足取り軽やかに、少し笑みを浮かべて歩いている時だった。
「神崎さん。」
ある女性に声をかけられた。それは麻里奈であった。
「あ…」
似衣奈の顔から笑みが消えた。似衣奈と麻里奈は、実は今まで会話した事がない。二股された時でさえ言い争いどころか会話しなかったぐらいだ。勿論お互いの存在は認識していたが、麻里奈も似衣奈もお互い悪くなくお互い被害者である事を理解していたから争う事はなかった。そんな2人が時間を超え、同じ男性を巡り今、初めての会話を交わしたのであった。

「ひ、久しぶりです…。」
麻里奈を傷つけた負い目から似衣奈はそう言って頭を下げた。
「ちょっと付き合って貰えるかな?」
怒ってるとも怒っていないとも取れるような表情の麻里奈に似衣奈の体は少し強張った。しかし逃げていては何も変わらない、そう思った似衣奈は「はい。」と答えた。麻里奈は似衣奈を喫茶店に誘った。

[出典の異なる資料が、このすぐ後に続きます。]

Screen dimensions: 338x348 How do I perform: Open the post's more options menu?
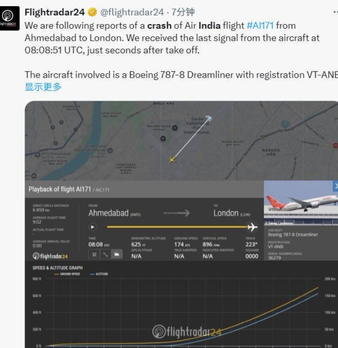(335, 12)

似衣奈はブラックコーヒーを、麻里奈はキャラメルカフェラテを注文しお互い一口ずつ飲んだ後、麻里奈が口を開く。
「本当はブラックコーヒーなんて飲むような子じゃないんでしょ?あなたは。」
その言葉を聞いた瞬間、麻里奈が自分の事を理解してくれているんだと気付いた。
「はい…、すみません。」
「別に謝る事はないわ?」
「はい…」
そんな似衣奈に麻里奈は二口目を口にした。
「また二股かけられちゃったね。」
麻里奈はため息を付き呆れたような笑みを浮かべた。
「今度は二股ではないと思います。麻里奈さんもそう思ってるはずです。」
生意気な事を言ってしまったかと心配そうな顔で麻里奈を見つめる。
「うん。私もそう思う。あんなクソヤローとは違うよね?」
「はい。」
お互いの表情が緩む。これは麻里奈の話術なのかも知れない。お互いの共通意識を共有する事により同じ側の人間なんだという雰囲気を作った。その一言で似衣奈は物凄く楽になった。麻里奈は自分を攻撃する為に呼び止めたのではないと思えた。

「あの時はすみませんでした。自分の復讐の事しか頭になくて、麻里奈さんを傷付る事を全く考えていませんでした。本当にすみませんでした。」
麻里奈はニコッと笑う。
「それは散々あなたの悪口を言わせて貰ったから帳消しよ。」
「麻里奈さん…。」
お互いのわだかまりが一瞬でなくなってしまった。もうそれ以上謝らなくていいよ、麻里奈がそう言ってくれているように思えた。